If you are interested in exploring the ways in which yoga can expand and enlighten every part of your body, Tara Judelle‘s seven-part Toes to Top series is for you. In this series Tara explores the architecture of the human body through yoga:
- Toes to Top: Feet – Exploring the architecture of the human body through continuous movement, centering awareness in the stability and the mobility of the feet.
- Toes to Top: Knees – Continuous movement focusing on this largest joint in the body and initiating movement from the base of the tibia: Includes Garudasana, Ardha Chandrasana to Ardha Matsyendrasana, Agnistambhasana, and Gomukhasana.
- Toes to Top: Pelvis – This class will explore, in detail, the bowl of the pelvis, its movement, its stability and mobility and its seat as the center of our weight bearing self.
- Toes to Top: Core – The core is not only the organization center for our power and locomotion but in this journey of the vertical construct, our energy springloads with fire as we ignite the solar plexus, kidneys, and center for digestion and intuition.

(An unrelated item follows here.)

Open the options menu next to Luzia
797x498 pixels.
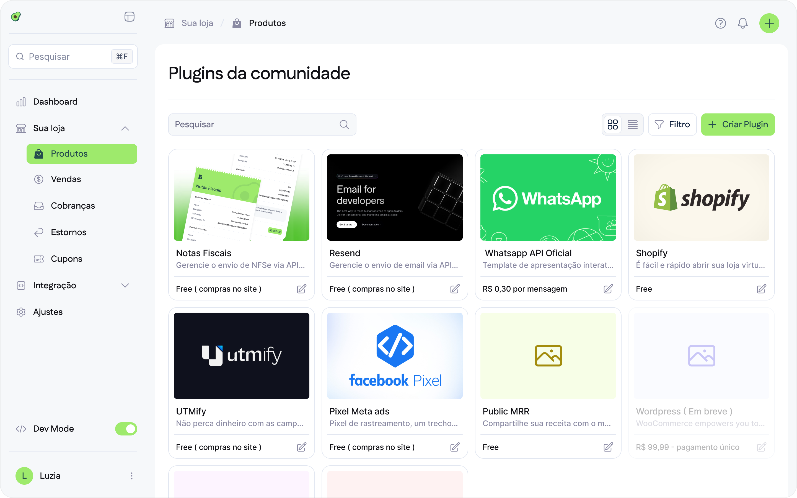131,476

- Toes to Top: Heart – Building our body architecture upwards, we use the tools from the previous centers: Feet, knees, pelvis, core in order to localize our energy and movements into the heart space.
- Toes to Top: Shoulder Girdle – Working upwards from the heart, this class focuses on the construct of the shoulders in order to help facilitate the upward moving energy from the heart to the brain.
- Toes to Top: Head – This includes headstand, shoulderstand, pranayama and meditation.
There you have it: seven sixty-minute classes exploring the body. Set a goal for yourself to take this series and let us know what you learn about your body, about yoga, about yourself. Enjoy!